* **AANPAK OPDRACHT**:
Ga alstublieft verder met de tekst over de achteruitgang van koraalriffen, direct na de laatste zin ervan.

* **AANGELEVERDE TEKST**:
- - - -
Hoofdonderzoeker Renee Setter van de universiteit van Hawaii verwacht op basis van al deze factoren dat het merendeel van de huidige riffen al in 2045 niet langer een geschikt leefgebied vormt.

Anderen lezen ook:  Uitslag Sea&Sea DX-6G Onderwatercamera Quiz

Hoeksema: «Er zal voorlopig wel ergens een stuk koraalrif kunnen overblijven in een ver, afgelegen gebied. Maar het zal steeds moeilijker worden om een koraalrif in volle glorie te vinden. Door de geleidelijke achteruitgang weten we nu amper meer hoe een gezond koraalrif eruit hoort te zien.»

Met eigen ogen

Hoeksema doet zelf veel onderzoek naar de soortenrijkdom op koraalriffen. Hij concentreert zich daarbij op het koraal zelf en de dieren die er afhankelijk van zijn. Hij woonde lange tijd in Indonesië en komt nog regelmatig op tropische riffen.

Zo kon hij door de jaren heen met eigen ogen zien hoe koraal verbleekt, onder meer bij Jakarta, Bali en Thailand. «Ook heb ik de effecten van destructieve visserij kunnen waarnemen, met dynamiet en ghost nets. Als ik terugkeer in gebieden waar ik vroeger onderzoek heb gedaan, merk ik dat de koraalbedekking sterk achteruit is gegaan en dat het steeds moeilijker wordt om bepaalde soorten terug te vinden,» vertelt hij.
- - - -
Opgeslagen items
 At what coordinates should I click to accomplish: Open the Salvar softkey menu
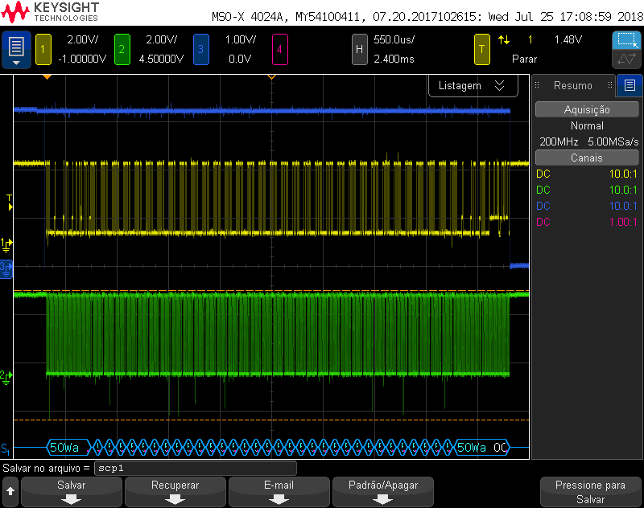72,492
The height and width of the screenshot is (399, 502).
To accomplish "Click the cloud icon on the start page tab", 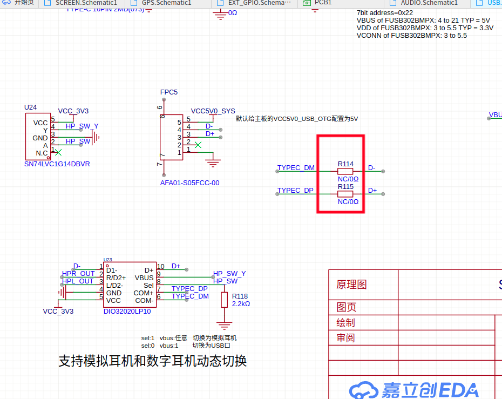I will pos(6,3).

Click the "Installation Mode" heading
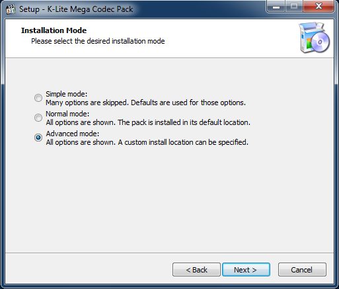pos(54,30)
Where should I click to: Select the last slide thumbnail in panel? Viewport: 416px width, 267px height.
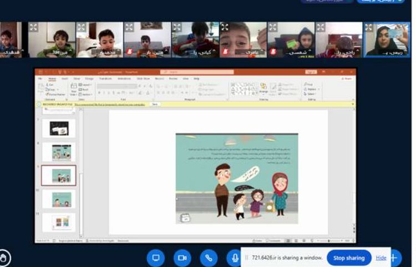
- - - -
* **ANTWOORD**:
Koraalverbleking in Koh Toa, Thailand.

Oorzaken aanpakken

Het vooruitzicht op een wereld zonder koraalriffen is bepaald niet vrolijk en heeft de nodige ingrijpende consequenties voor leven zowel onder als boven water. Hoeksema: «De onderwaterwereld zal er een stuk saaier en doodser uit gaan zien.

Veel vissen en andere dieren die koraal nodig hebben om te overleven, zullen verdwijnen. Sommige van die soorten zouden belangrijk kunnen zijn voor de aanmaak van medicijnen. Ook zullen er economische consequenties zijn door minder voedsel en toerisme.»

Als het aan hem lag zou er dan ook gisteren nog worden ingegrepen. «Behalve klimaatverandering moeten we alle oorzaken van koraalverlies tegengaan,» aldus Hoeksema.

Die oorzaken zijn volgens hem: te veel nutriënten in het water (veel hotels aan de kust), te veel slib in het water (ontbossing en rivieruitstoot), destructieve visserij (explosieven), plastic afval (vooral rondzwervend vistuig), invasieve soorten en de aquariumindustrie.

Anderen lezen ook:  Top 6 Indonesië: LumbaLumba Diving Manado

«Overbevissing en nutriënten in het water bevorderen de algengroei. Die algen kunnen met het koraal concurreren om ruimte,» aldus Hoeksema.

Destructieve visserij met dynamiet en visnetten in Indonesië.

Een klein lichtpuntje

Toch is nog niet alle hoop verloren. Op veel plekken in de Cariben, onder meer bij Jamaica, wordt koraal succesvol terug geplant, al heeft Hoeksema daar een kanttekening bij: «Dit geeft inderdaad goede resultaten maar het betreft meestal twee soorten die snel kunnen groeien en die vooral ondiep voorkomen. Je kunt niet een heel rif vol planten met twee soorten want dan win je alleen aan koraalbedekking en niet aan biodiversiteit.»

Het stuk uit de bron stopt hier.